Obrigação de ser bonito

Coordenadora do Núcleo de Doenças da Beleza da PUC investiga como ser magro virou passaporte para a aceitação social

DENISE MOTA
COLABORAÇÃO PARA A FOLHA

A grande passarela em que se transformou a sociedade contemporânea reflete uma realidade não só enferma como moralizadora, em que ser considerado belo se tornou "obrigação", segundo a psicóloga Joana de Vilhena Novaes, autora do recém-lançado "O Intolerável Peso da Feiúra" (PUC/ Garamond, R$ 30, 270 págs.).
Coordenadora do Núcleo de Doenças da Beleza do Laboratório Interdisciplinar de Pesquisa e Intervenção Social da PUC-Rio, Novaes investigou como o físico se converteu em passaporte para a aceitação.

 

FOLHA - A associação direta entre extrema magreza e beleza é fenômeno recente. Um símbolo sexual poderoso, Marilyn Monroe, diz-se, vestia 46...
JOANA DE VILHENA NOVAES
- O que é próprio da contemporaneidade é a moralização da beleza. De atributo divino ou da natureza, a beleza passou a ser um denotativo de caráter: "só é feio quem quer". A cultura do "body-building" e do "body-modification" foi maciçamente importada dos EUA. Uma das máximas do "american way of life" que permeia o culto ao corpo é a conhecida "no pain, no gain": é preciso muito esforço para vencer numa sociedade tão competitiva.
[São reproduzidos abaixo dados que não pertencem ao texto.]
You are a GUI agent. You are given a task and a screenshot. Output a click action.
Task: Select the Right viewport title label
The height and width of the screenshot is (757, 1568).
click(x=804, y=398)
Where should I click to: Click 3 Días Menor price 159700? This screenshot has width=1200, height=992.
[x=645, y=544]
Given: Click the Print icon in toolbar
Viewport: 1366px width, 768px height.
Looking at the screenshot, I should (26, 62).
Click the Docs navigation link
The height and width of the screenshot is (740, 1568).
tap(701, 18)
FOLHA - Que conclusões obteve a partir dos depoimentos para o livro?
NOVAES
- Se, por um lado, elas se mantêm aprisionadas no ideal de corpo vigente, por outro, não estão tão passivas assim em relação ao desejo de transformação. Para preservar a juventude e conseqüentemente a "boa aparência", tudo deve ser tentado. Esse "tudo" é que é o problema. O trágico aumento da anorexia e da bulimia comprova a força dessa ditadura. Mas não devemos esquecer a melhora na auto-estima que um novo corpo pode fornecer.
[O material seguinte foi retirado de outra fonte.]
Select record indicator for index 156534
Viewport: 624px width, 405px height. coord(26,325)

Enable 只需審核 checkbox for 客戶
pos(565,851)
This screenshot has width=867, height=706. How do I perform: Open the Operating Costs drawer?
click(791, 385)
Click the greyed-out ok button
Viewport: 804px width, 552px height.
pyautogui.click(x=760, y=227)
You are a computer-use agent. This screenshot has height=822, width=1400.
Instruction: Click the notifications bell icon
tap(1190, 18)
[...] "De atributo divino ou da natureza, a beleza passou a ser um denotativo de caráter: "só é feio quem quer'"


Entre pacientes obesas, a possibilidade de levar uma vida normal basta para inserir essas mulheres em um mundo mais rico em termos de relações pessoais, alterando radicalmente suas formas de sociabilidade.
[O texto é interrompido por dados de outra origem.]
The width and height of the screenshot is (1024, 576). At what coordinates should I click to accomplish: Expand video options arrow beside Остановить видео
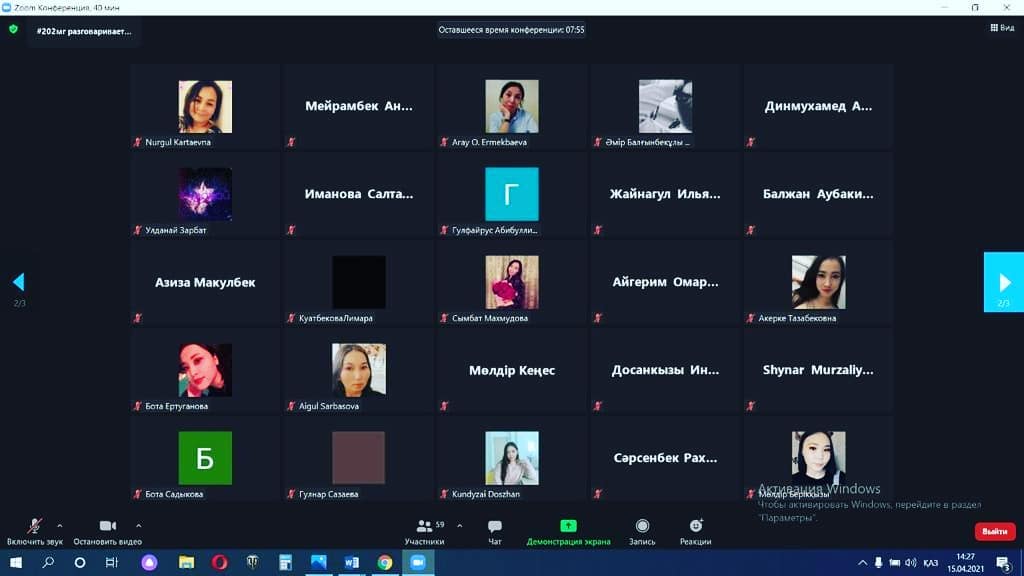138,525
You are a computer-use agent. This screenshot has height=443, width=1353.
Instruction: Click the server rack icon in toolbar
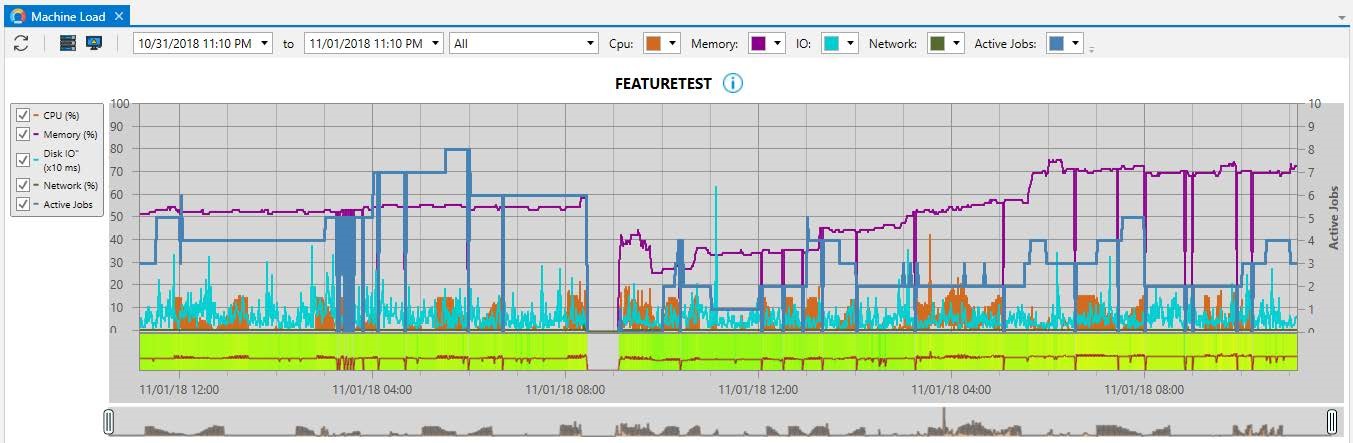pyautogui.click(x=68, y=43)
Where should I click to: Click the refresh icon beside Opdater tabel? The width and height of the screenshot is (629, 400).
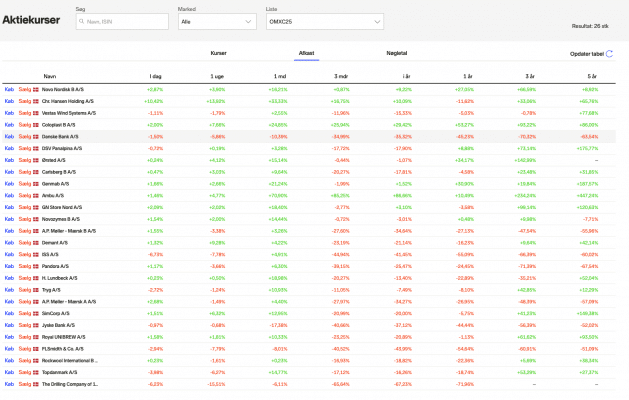coord(610,54)
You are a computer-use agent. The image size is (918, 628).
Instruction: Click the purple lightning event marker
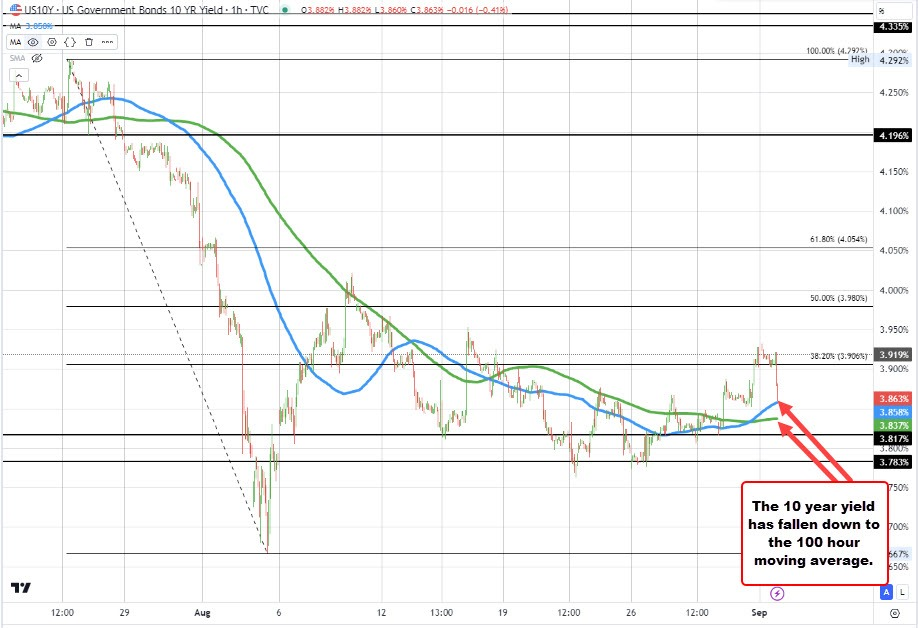[777, 594]
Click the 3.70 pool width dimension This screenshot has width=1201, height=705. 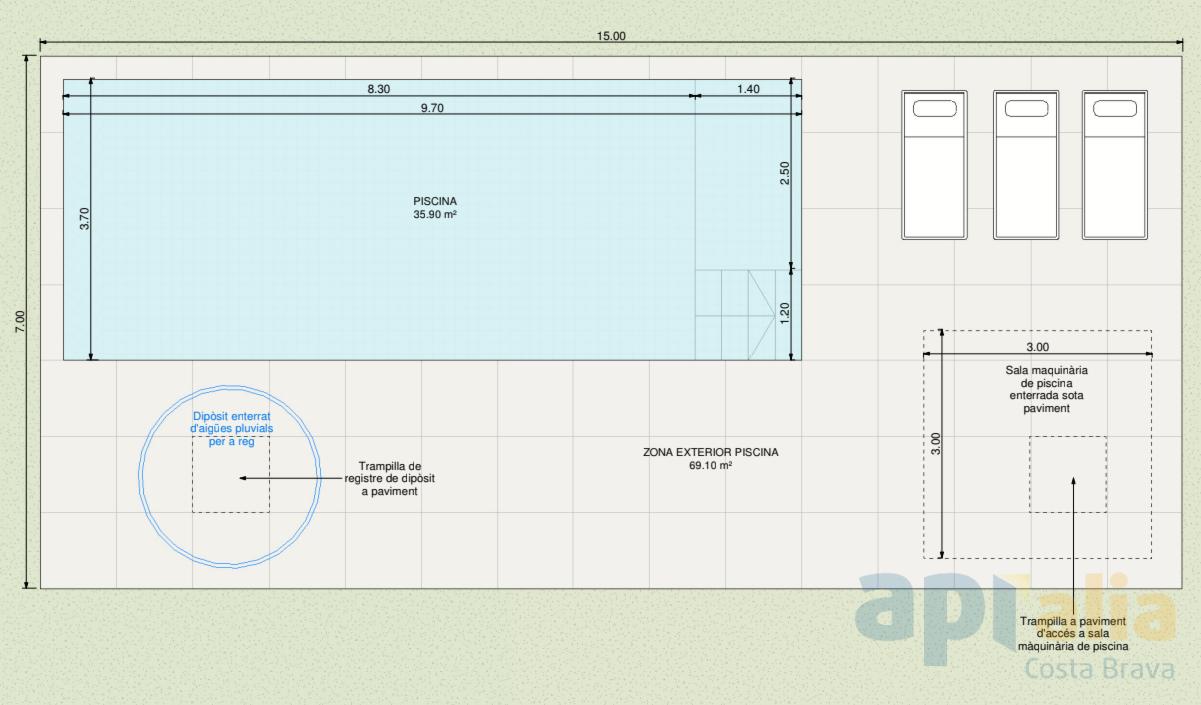(84, 219)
FOLHA - Em blogs, pessoas gordas se dizem felizes com seus corpos. Isso não desafia a noção de que seja "intolerável" o peso da "feiúra"?
NOVAES
- Claro que existem pessoas felizes! Mas isso não quer dizer que não exista preconceito. As pesquisas estão aí mostrando que as empresas não estão contratando pessoas gordas. Mas temos essa tradição de negar nossos preconceitos. Considero positivos esses movimentos de resistência e proponho uma ação afirmativa para os gordos, de modo que a primeira providência para que possamos combater o preconceito seja não negá-lo.

FOLHA - Kate Moss foi a "modelo do ano". Beleza não só virou sinônimo de magreza como se dissociou da idéia de saúde?
NOVAES
- É justamente esse o grande engodo! O pulo-do-gato é a compreensão de que essa associação entre saúde, bem-estar e estética é uma construção contemporânea e nada tem de natural. Aspectos como o aumento significativo dos casos de transtornos alimentares e das cirurgias plásticas apontam para o horror à gordura como um sintoma social -as pessoas estão de fato adoecendo.